- _Source extract_
========================================================================

Google Wave is a pretty impressive demo, and the fact that they are open sourcing most of it, documenting the protocol and enabling federation is a major win, but I’m hesitant to think it will replace email anytime soon, if ever.

John Gruber has a very interesting observation:

Communication systems that succeed are usually conceptually simple: the telegraph, the telephone, fax, email, IM, Twitter. So color me skeptical regarding Wave’s prospects.

A very valid point. Popular technical communication systems solve one communications problem. Attempts to solve more than one so far have failed. A good example is the video phone we were supposed to have in every home 20 years ago. Even today with cheap web cams, video and telephony is rare to combine and is seen as somewhat of a novelty.

Wave also has other limitations such as people who use Wave interacting with people who don’t. Most of the “wow” in Wave requires interacting with other Wave users. Pretty cool if everyone you communicate with is using Wave, but no so much if many/most of your contacts aren’t using Wave. How many people only communicate with others using the same mail provider? Google users never email Yahoo and Microsoft users?

Will Wave be adopted? For one thing it will change the business model of many email providers. Wave will be significantly more resource intensive than basic webmail and POP3 access (or IMAP for the rare few). One could argue spam has made Email somewhat resource intensive, but Email has more slack regarding expected latency since it’s not “real time”. Email is often given away with internet access, web hosting, or just as a freebie because providers know that email keeps users coming back and it’s extremely low cost to provide. It also retains users. For example lots of non-AOL users keep their AOL account just for the email.

Then there’s the issue of ownership. Group editing a wave sure sounds like fun, as it’s so wiki-like. All that collaboration is also a real boost for productivity, but it does have it’s downsides. Who owns that data? Obviously companies are going to be a bit concerned about this aspect. Email has the benefit of being rather concrete. Send, receive. Those are the only two functions supported. Replies are merely a copy of a previously received email with an appended response. Ad-hoc collaboration seems to create a new twist. The courts have also seen their share of email. Wave means new precedents and interpretation in the law. How many companies you think want to test that pool?

One thing the Google team said virtually nothing about was security.

========================================================================

- _Supplied information_
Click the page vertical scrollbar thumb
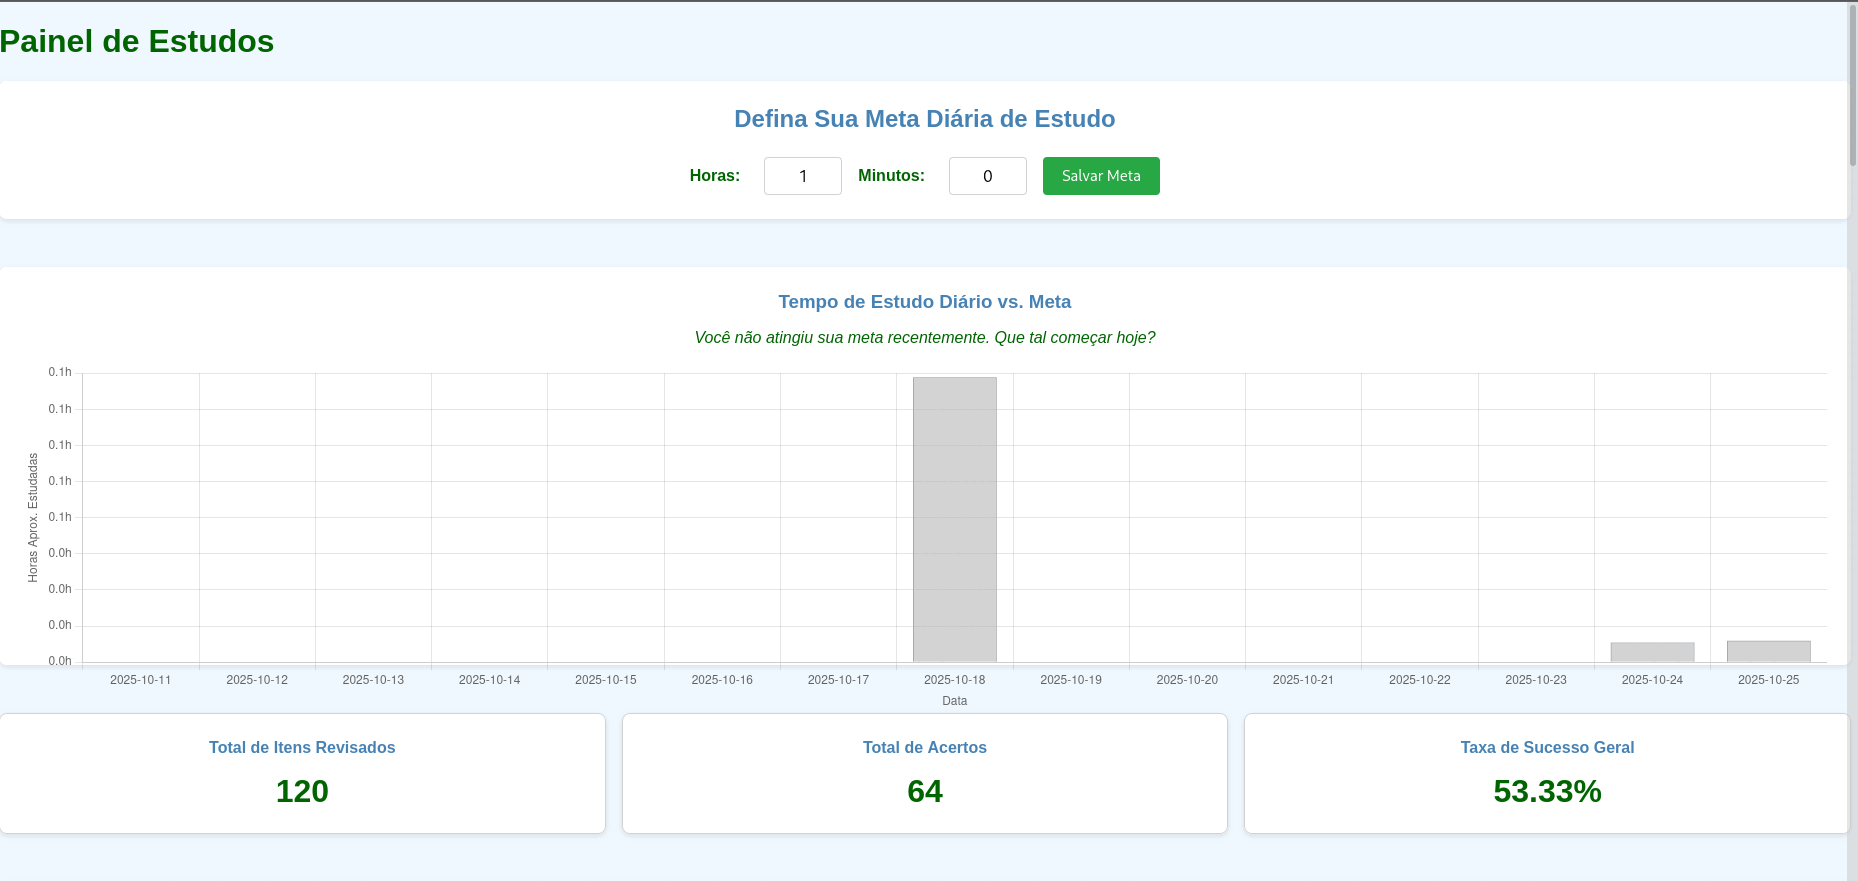1858x881 pixels. point(1851,85)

========================================================================

- _Task requirements_
a: Answer these questions from the Google Wave post:
(i) Which communication systems does the quoted observation name as conceptually simple?
(ii) What example is given of a failed attempt to solve more than one communications problem?
(iii) What are the only two functions the post says email supports?
b: Carry on the Google Wave post from its final sentence, writing the next part of the text.

- _Results_
a:
(i) The telegraph, the telephone, fax, email, IM and Twitter.
(ii) The video phone that was supposed to be in every home 20 years ago.
(iii) Send and receive.

b:
Email was never designed to be secure. SMTP servers initially had no authentication anyone could send using any SMTP server. Auth was bolted on later on, and is still problematic (receive before send anyone?). Presumably since Wave is built on top of XMPP SSL will be we the encryption mechanism. But that’s only on the transport level between federated servers. What about end to end? Is an S/MIME like method supported? SSL to the user is a secure transport layer but doesn’t protect from interception by either server. Since it’s text you could use PGP and send a message, though you loose a lot of functionality and grace.

SPF is a hack for email origin verification. It works OK where it’s supported, but not everyone supports it from a provider or user perspective making it a pretty poor solution. Will Wave be utilizing EV-SSL? How about supporting verification from the actual user? S/MIME signature? Verifying identity is critical to being a successor to email. Both verifying the organization, and the user at the organization.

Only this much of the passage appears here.